Starting with the line that contains "Screen dimensions: 895x467" and stopping after the line that contains "Given: Reply using the arrow icon", return each line below exactly as written, with no others.
────
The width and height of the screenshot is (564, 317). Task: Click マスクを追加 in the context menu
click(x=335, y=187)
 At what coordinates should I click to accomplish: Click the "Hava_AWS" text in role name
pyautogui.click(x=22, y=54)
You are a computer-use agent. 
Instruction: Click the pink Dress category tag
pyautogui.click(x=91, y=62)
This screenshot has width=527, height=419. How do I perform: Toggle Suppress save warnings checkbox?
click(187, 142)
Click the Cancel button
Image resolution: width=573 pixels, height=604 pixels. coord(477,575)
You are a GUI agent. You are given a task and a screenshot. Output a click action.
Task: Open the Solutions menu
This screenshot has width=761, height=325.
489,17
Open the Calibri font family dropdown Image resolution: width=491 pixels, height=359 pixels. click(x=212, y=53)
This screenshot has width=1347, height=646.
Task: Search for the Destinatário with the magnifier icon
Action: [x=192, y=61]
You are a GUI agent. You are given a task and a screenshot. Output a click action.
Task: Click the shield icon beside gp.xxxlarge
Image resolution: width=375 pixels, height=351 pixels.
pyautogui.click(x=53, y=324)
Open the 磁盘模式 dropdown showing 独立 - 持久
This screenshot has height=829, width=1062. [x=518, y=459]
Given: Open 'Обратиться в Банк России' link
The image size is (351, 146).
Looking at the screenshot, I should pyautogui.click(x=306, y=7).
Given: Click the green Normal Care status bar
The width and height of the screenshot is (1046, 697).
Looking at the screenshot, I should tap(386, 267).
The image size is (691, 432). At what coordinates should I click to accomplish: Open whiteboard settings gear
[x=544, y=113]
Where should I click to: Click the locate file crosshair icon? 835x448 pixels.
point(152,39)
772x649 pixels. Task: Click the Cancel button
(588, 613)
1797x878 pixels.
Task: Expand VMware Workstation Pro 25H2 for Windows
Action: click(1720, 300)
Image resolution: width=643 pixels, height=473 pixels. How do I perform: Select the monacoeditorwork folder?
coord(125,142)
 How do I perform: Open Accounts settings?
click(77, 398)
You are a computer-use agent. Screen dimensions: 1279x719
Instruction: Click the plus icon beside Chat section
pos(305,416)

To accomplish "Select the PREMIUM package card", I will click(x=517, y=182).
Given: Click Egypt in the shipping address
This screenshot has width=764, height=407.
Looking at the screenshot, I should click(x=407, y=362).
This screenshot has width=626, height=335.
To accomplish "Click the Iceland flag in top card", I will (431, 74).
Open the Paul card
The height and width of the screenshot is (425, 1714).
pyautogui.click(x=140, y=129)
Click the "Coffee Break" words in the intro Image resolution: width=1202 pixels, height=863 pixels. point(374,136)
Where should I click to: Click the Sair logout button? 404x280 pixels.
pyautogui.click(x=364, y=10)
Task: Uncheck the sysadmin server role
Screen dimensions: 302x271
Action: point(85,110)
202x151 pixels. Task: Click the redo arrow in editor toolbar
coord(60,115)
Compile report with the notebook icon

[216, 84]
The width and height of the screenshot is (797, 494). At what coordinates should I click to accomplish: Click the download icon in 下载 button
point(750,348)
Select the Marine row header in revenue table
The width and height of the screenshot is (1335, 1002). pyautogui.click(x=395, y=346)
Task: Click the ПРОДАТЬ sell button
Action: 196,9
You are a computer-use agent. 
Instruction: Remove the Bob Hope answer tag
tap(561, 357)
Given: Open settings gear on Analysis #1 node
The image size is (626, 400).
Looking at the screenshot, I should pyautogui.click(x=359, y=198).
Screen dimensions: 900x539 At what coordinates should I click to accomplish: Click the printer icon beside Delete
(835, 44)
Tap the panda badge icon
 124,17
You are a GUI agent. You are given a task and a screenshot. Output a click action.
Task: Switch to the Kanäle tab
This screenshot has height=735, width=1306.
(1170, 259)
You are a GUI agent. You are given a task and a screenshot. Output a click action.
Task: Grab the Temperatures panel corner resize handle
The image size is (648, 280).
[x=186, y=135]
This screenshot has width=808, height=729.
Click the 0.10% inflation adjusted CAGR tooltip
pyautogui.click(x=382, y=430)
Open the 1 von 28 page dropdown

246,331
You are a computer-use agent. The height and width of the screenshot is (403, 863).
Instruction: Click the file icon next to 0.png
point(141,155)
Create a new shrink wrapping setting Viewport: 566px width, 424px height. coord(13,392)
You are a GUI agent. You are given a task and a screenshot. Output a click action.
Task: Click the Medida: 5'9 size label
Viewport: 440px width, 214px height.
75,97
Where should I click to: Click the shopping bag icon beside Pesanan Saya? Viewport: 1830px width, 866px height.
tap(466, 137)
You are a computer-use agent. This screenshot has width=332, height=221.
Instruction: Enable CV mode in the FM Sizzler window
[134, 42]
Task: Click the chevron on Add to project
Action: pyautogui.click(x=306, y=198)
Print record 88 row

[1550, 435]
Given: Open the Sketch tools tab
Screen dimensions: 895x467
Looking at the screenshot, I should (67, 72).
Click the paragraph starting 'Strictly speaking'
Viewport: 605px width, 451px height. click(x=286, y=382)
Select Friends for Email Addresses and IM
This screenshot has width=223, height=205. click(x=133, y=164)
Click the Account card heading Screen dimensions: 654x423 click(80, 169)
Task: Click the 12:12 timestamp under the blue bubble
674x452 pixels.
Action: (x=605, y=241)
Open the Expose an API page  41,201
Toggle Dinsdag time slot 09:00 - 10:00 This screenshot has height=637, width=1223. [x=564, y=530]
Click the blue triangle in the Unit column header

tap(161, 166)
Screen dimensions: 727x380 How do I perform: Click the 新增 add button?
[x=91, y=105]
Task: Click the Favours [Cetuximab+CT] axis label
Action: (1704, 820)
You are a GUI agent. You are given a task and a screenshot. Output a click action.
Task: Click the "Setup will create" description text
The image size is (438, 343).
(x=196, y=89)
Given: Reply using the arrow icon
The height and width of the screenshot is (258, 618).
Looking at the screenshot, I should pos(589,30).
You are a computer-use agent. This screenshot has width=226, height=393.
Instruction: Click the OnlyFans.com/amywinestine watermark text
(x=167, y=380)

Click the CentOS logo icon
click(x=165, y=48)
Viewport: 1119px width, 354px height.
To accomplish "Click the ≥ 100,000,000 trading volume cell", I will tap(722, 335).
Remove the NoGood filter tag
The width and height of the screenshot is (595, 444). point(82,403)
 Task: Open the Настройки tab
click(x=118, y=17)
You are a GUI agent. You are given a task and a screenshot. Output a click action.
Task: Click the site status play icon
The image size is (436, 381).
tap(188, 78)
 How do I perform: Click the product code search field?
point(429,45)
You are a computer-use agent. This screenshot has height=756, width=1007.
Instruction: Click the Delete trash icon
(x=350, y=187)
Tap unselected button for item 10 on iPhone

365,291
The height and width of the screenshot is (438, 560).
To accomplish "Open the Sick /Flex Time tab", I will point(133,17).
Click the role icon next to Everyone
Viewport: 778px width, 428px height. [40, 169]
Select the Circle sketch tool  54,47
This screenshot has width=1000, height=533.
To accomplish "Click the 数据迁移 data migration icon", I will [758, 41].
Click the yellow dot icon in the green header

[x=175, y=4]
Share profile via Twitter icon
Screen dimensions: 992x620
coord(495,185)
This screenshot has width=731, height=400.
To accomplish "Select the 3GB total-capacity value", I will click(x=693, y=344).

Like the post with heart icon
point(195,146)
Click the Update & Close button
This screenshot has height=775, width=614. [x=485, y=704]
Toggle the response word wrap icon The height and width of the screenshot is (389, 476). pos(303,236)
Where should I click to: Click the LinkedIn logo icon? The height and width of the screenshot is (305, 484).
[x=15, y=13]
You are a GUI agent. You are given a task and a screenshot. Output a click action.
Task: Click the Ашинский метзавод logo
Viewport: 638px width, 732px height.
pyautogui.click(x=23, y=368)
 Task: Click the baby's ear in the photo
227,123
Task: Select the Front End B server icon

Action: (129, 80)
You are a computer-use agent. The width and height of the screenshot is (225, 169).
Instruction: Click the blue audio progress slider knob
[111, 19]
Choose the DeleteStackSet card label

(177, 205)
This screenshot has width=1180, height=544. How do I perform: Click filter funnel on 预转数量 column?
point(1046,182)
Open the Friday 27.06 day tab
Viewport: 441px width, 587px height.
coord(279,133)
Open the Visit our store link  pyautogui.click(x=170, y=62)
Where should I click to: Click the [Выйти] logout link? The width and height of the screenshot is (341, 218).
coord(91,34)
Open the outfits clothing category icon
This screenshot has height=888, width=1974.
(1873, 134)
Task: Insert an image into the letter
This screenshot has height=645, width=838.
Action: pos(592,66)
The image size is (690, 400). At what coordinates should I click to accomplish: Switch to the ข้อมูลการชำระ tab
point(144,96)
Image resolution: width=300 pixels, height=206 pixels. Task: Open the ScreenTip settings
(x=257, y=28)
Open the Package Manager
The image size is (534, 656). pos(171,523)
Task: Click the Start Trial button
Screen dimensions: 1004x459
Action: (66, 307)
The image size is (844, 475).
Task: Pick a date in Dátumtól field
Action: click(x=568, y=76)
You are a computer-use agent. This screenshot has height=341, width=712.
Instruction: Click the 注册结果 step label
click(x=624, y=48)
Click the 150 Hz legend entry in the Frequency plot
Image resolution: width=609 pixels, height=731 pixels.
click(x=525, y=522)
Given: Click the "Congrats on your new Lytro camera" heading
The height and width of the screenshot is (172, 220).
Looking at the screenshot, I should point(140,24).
────
THE COMPLETED TASK:
Screen dimensions: 895x467
Looking at the screenshot, I should (67, 72).
Click the paragraph starting 'Strictly speaking'
Viewport: 605px width, 451px height. click(x=286, y=382)
Select Friends for Email Addresses and IM
This screenshot has width=223, height=205. click(x=133, y=164)
Click the Account card heading Screen dimensions: 654x423 click(80, 169)
Task: Click the 12:12 timestamp under the blue bubble
674x452 pixels.
Action: (x=605, y=241)
Open the Expose an API page  41,201
Toggle Dinsdag time slot 09:00 - 10:00 This screenshot has height=637, width=1223. [x=564, y=530]
Click the blue triangle in the Unit column header

tap(161, 166)
Screen dimensions: 727x380 How do I perform: Click the 新增 add button?
[x=91, y=105]
Task: Click the Favours [Cetuximab+CT] axis label
Action: (1704, 820)
You are a GUI agent. You are given a task and a screenshot. Output a click action.
Task: Click the "Setup will create" description text
The image size is (438, 343).
(x=196, y=89)
Given: Reply using the arrow icon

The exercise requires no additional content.